The title says it all, big (and most likely important) decisions are rarely ever easy to make.
But this weekend Mike and I made a pretty big one….whether or not to stick it out to the end, or to quit my job.
The decision? To Quit!
I handed in my notice today stating that April 1st will be my last day of work. It is a really great company to work for, and I have met so many amazing people over the last 5 and a half years, but now it’s time for me to move on.
The company announced last August that they would be closing our facility at the end of January. That date came and went, and the closure was extended to the end of April. Most people wouldn’t see that as being a bad thing, or even troublesome, but for us it is.
We have revamped our plans and goals several times with each change in the closing schedule and now we are to the point where my continueing to work will actually do more harm than good for us.
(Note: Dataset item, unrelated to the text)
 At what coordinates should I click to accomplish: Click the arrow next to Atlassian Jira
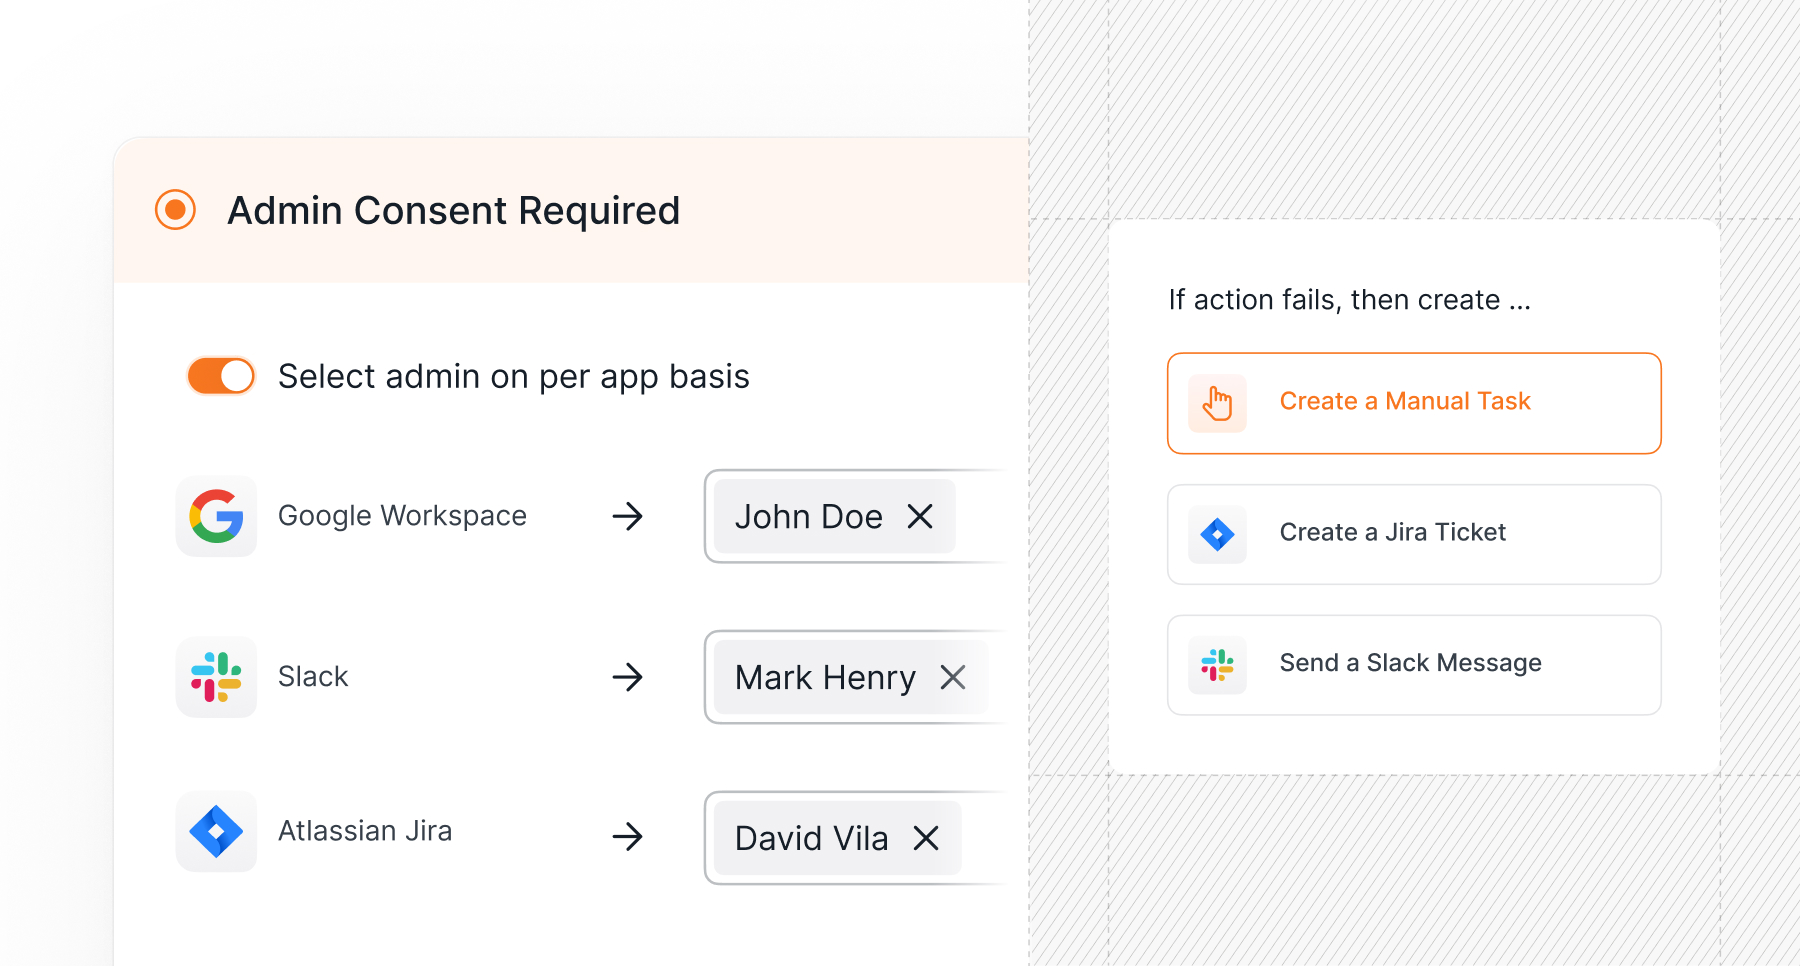coord(628,836)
So we have now set our new plans into motion.
I am actually very excited by all of this, but at the same time I am sad to see the ending of that part of my life, and what I am sure will be the end of certain friendships, but doing this will open so many more doors for us. And also help by making my day to day schedule more flexible for other things coming up in the near future, like my next surrogacy and all the appointments that surround that.
We had met with some resistance (as was expected) when telling our parents of our decisions. Although they support us in our final choices (even if not the choices themselves), they often try to talk us out of the course of action we have planned. This has been the case with my Mother. I love her dearly and do value her opinion, but sometimes I wish that she would show more faith in us, and trust that at the ages of 28 and 29 we Actually do know what we are doing!
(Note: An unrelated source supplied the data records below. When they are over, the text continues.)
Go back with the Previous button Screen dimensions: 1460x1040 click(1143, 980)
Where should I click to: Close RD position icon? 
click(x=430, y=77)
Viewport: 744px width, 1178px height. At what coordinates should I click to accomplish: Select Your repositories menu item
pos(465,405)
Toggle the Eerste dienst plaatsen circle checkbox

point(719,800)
Mike’s parents have said very little about this so far, and his Dad as always has been a great help navigating certain Employment laws while we made our decision…..I did email them about all this today, but haven’t heard back yet.
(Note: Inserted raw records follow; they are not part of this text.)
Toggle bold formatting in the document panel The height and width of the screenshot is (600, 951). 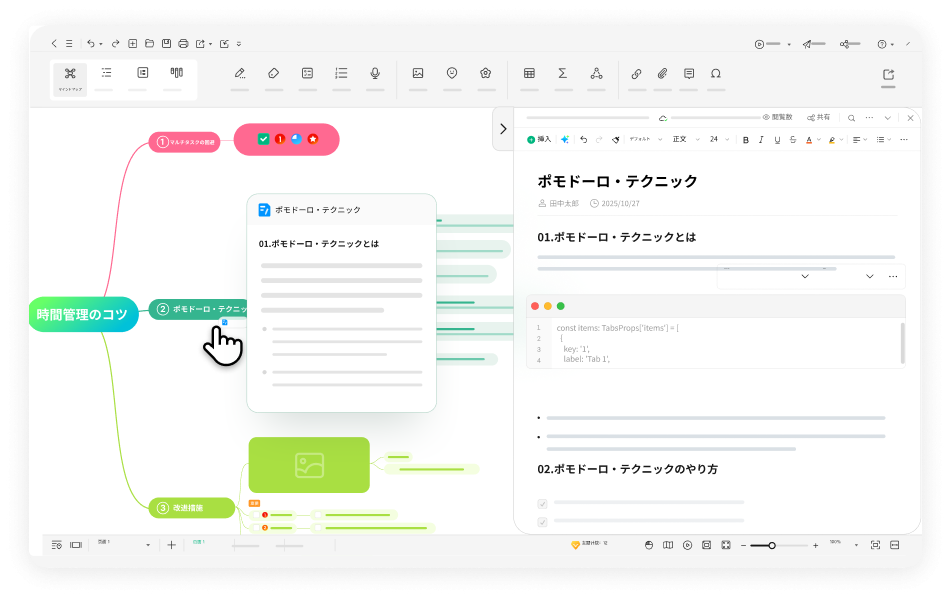(x=745, y=139)
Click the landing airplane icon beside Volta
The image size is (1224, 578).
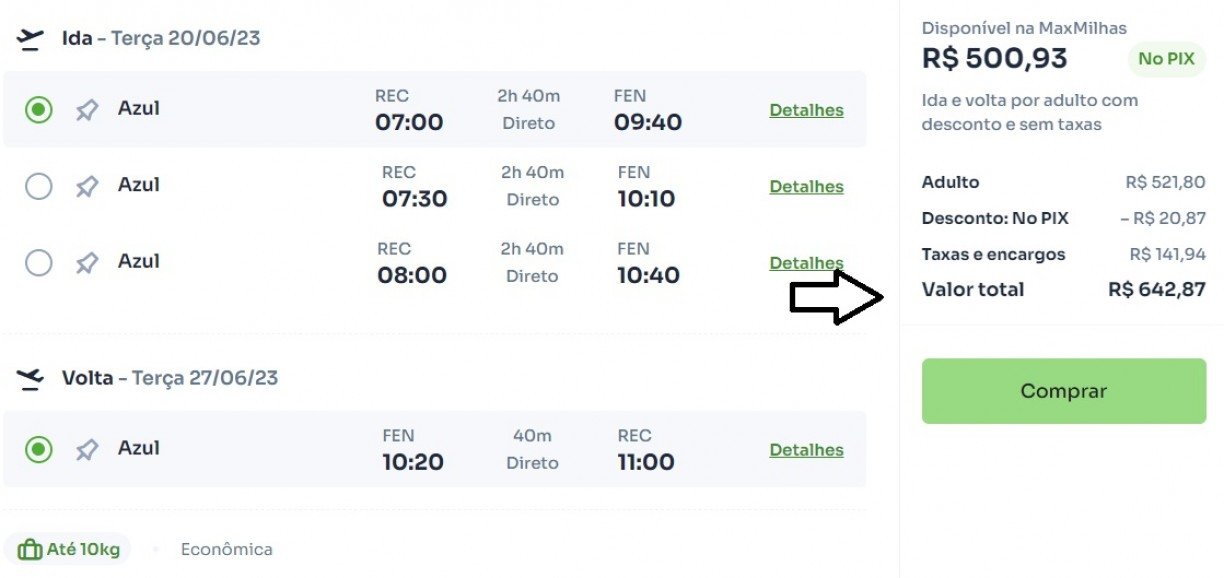click(x=31, y=379)
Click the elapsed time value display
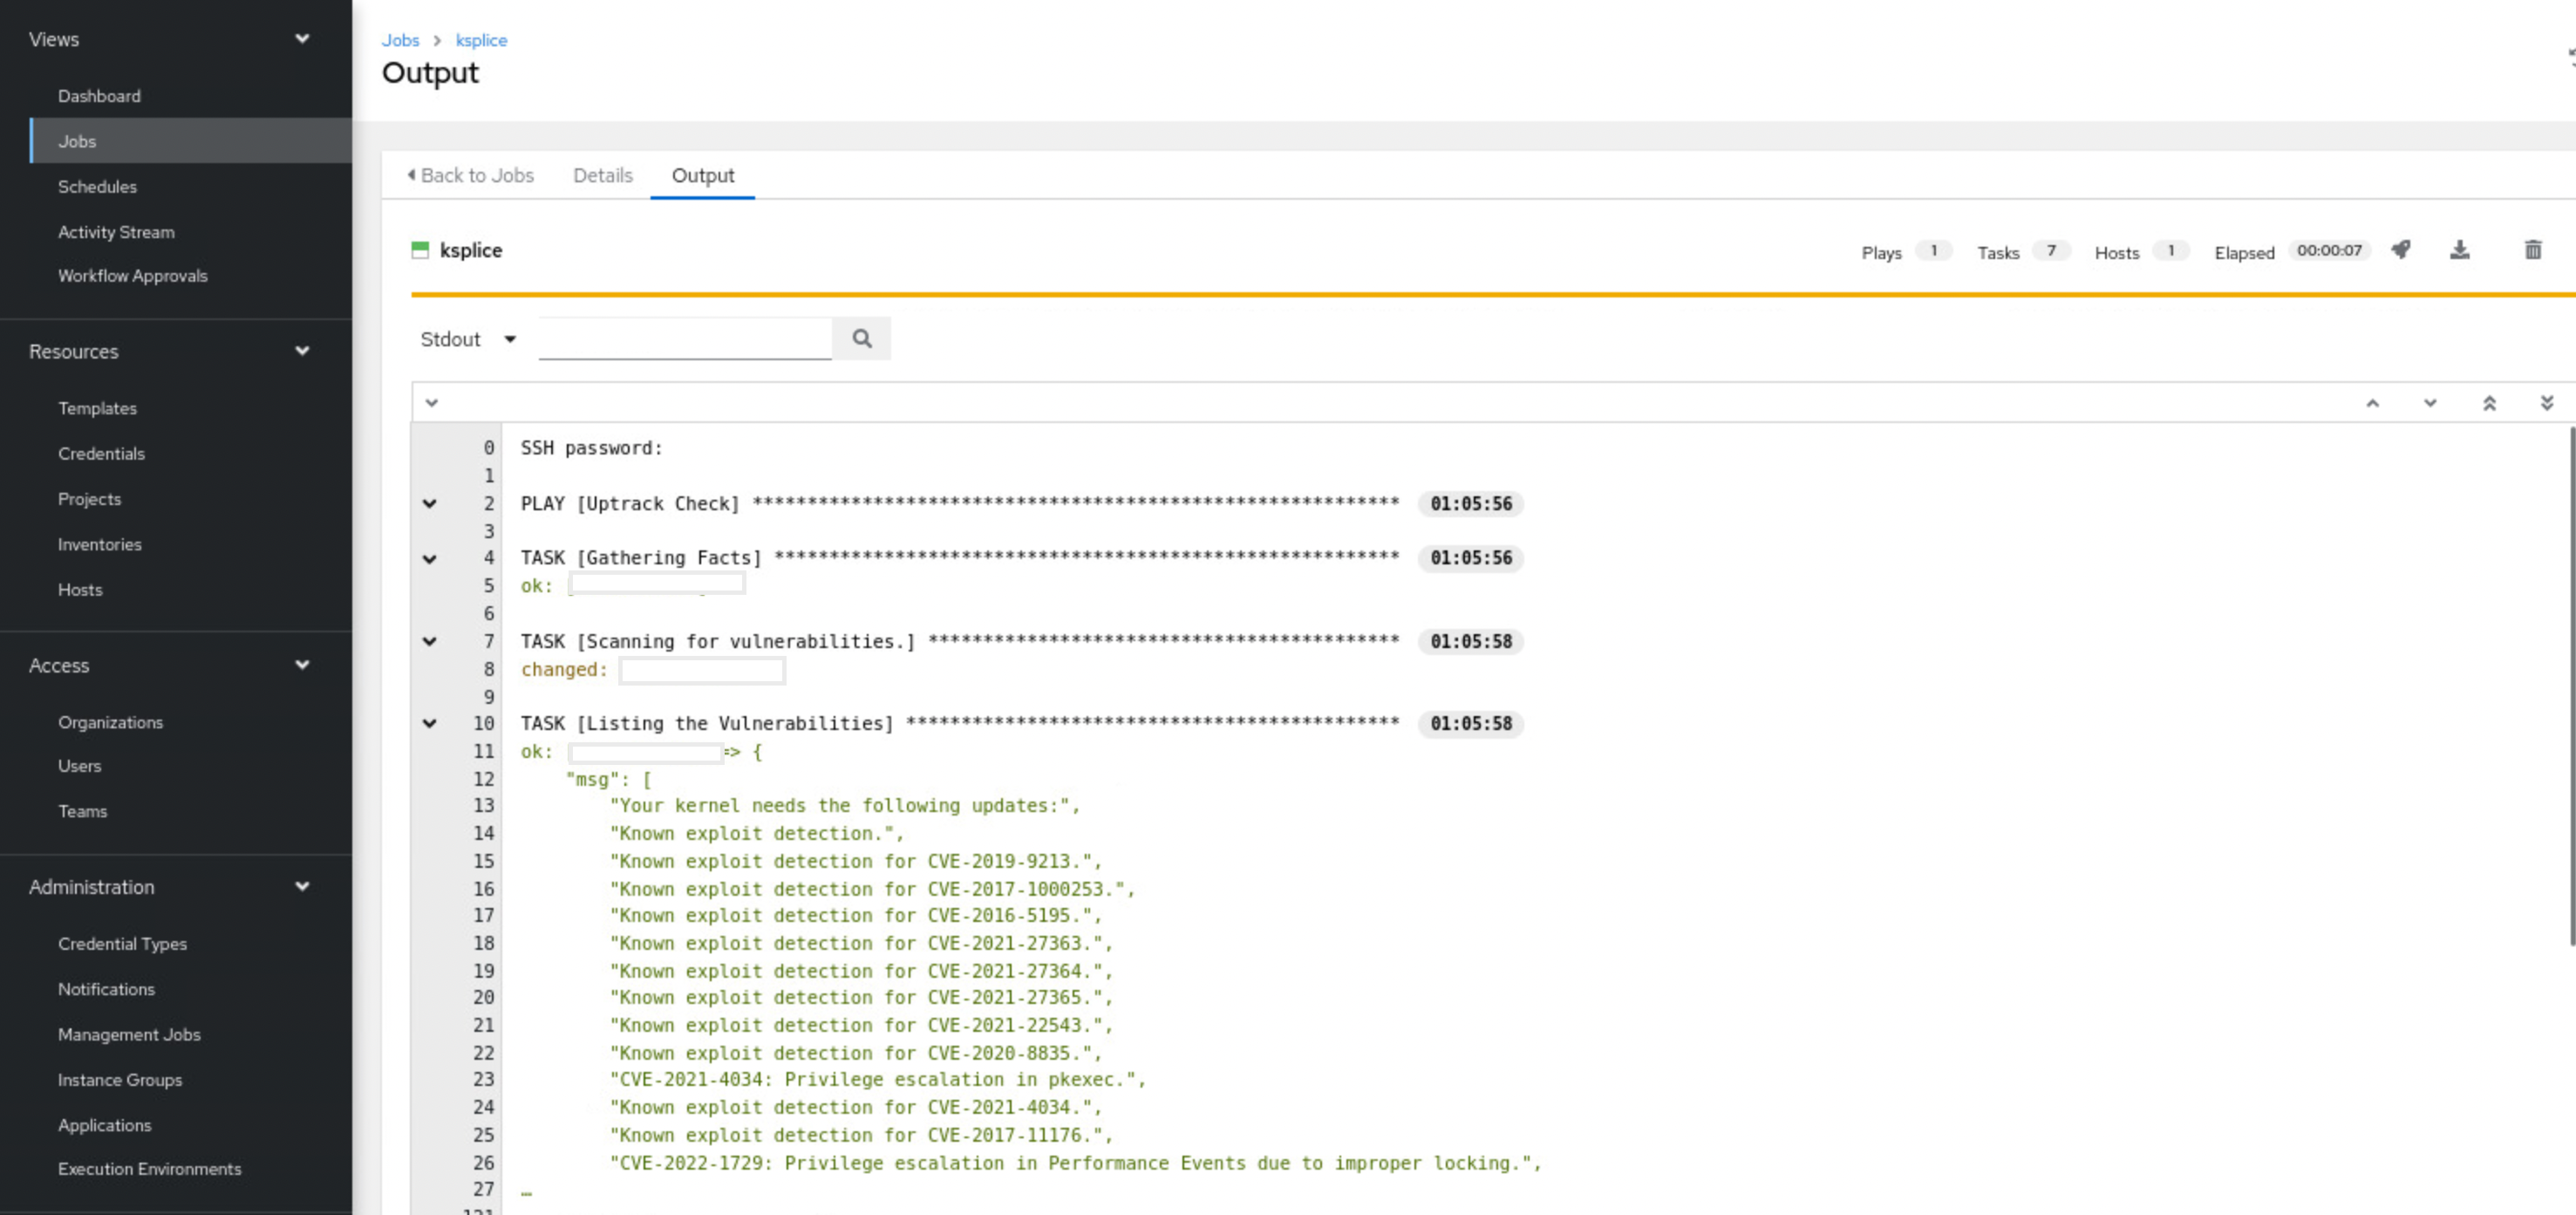The image size is (2576, 1215). [x=2329, y=250]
And for anyone wondering….YES I will still be receiving my severence package. There is a whole set of special circumstances surrounding all of this, in that a closure was announced and the first given date come and gone. So as long as 2 weeks notice was provided I am still entitled to the original offer given to me in the fall. In this case, I gave 4 weeks notice out of my own guilt and the need to train someone to help cover my duties, since at the moment the only one who can is my direct manager, and she is also going through some tough times in her family.
I hate the idea that I may be leaving them “in the lurch” so to speak, but it is my job to do what is best for my family first and foremost. I feel bad for what my boss is going through, but I can’t let it dictate my life where my family is concerned.
So there you have it folks….my most recent life shatter….I mean altering decision!